### [WHAT IS ASKED]
In the forum comment on cloud services, what happens when one of the machines running the author's application fails and goes offline?

### [TEXT BLOCK]

________

You think like an engineer :-) I think cloud services are appealing for a couple...

Pyxl101 · on March 8, 2016

I don't think he thinks like an engineer (not to insult him), but I think he's overlooking the challenges that exist to running large-scale systems.

> Add a second for failover.

That's not how it works. How does the second server pick up where the first server left off, when the requests are stateful? How does it know when to take over? (What detects that and how?) Or if it's a human, how does that human make the judgment call?

Cloud services are absolutely appealing from an engineering perspective. I am capable of building an application and running it on a fleet of machines such that the infrastructure takes care of itself completely and 100% by itself. Essentially no failure mode can involve me, unless either (A) my application has a defect in its logic, in which case it's unavoidable under any solution (B) probably a lot of customers are similarly affected, and someone is working on it. The data stores that I use are hosted and will not be impacted by any typical failure mode. The application that I've designed is deployed onto machines automatically, and if any of them encounter a failure that takes them offline, they'll be replaced automatically in a way that's a non-event. Furthermore, I have a blueprint for such systems such that building a new application in this way requires no more effort than filling out a single web form, after which an automation layer sets everything up, from the source control to the continuous build and deployment onwards.

Not all systems are simple enough to fit into this model, but if you account for it while designing new software, quite a lot of it can be. With the right building blocks you can operate very operations-free infrastructure at the application layer even at large scale. These problems might start to look different once you consider challenges that require tens, hundreds, thousands, or more individual machines to solve.

Another challenge is ensuring that new systems are built in a way from the beginning that can scale and that will be easy for other people to maintain. You don't want some random new-hire at your company setting up the "opaque box from hell" that has all the data on its disk (and, ahem, a "second for failover", that through a mysterious and unknown mechanism somehow takes over for the first) and that no one else will be able to maintain during failure. You also don't want to be surprised a year or two down the line when you're scaling up for the Super Bowl or Tax Day or Black Friday, or whatever, and your software falls over because "Bob the Intern, who thought every software system can be solved with a single box and 100 lines of assembly code" didn't anticipate that the business would be larger one day. If you standardize onto a certain set of building blocks, you can build software that, in addition to being operations-free, can scale to a large degree.

Note: I'm speaking hyperbolically. No software is truly operations-free. It's all a matter of degree. I have worked however with teams that are expected to hand-manage their own machines, and teams that use effective cloud automation, and the pattern I've seen is a huge difference in their operational load from routine engineering tasks. I have also never seen systems that completely 100% automatically scale themselves, but there is still a huge difference between systems where you simply say "I want 10 machines" / "I want 10 requests per second to my data store", and a system like, "I guess it's time to tell our DBA to figure out how to shard our MySQL server".

________

### [DATA SEGMENT]
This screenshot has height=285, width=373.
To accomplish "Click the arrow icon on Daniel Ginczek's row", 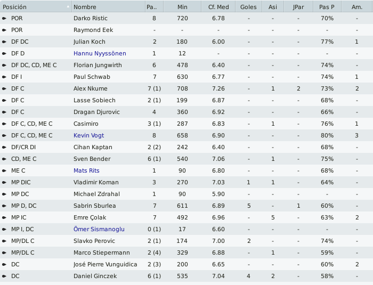I will click(4, 276).
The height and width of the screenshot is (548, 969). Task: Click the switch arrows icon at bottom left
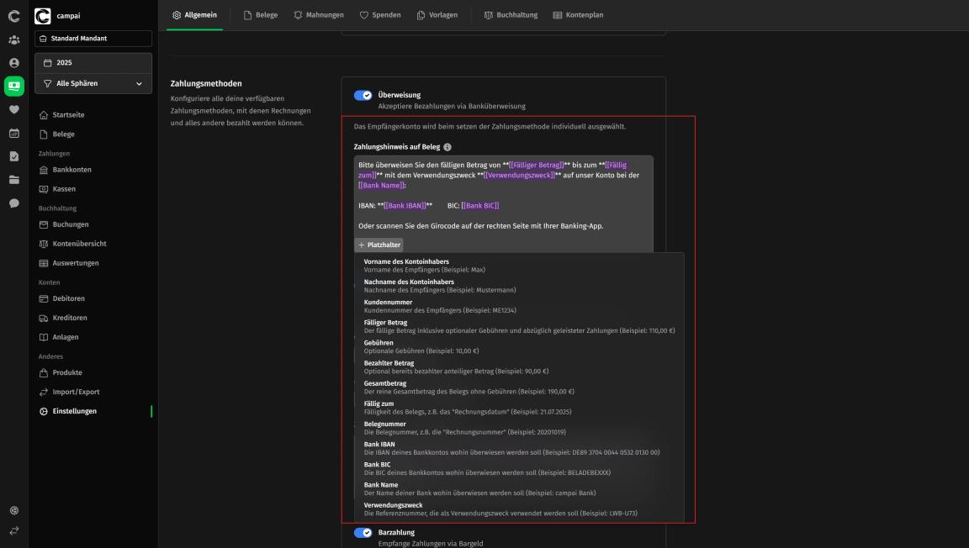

________

### [ANSWER FOR THE TASK]
It is replaced automatically, in a way that's a non-event.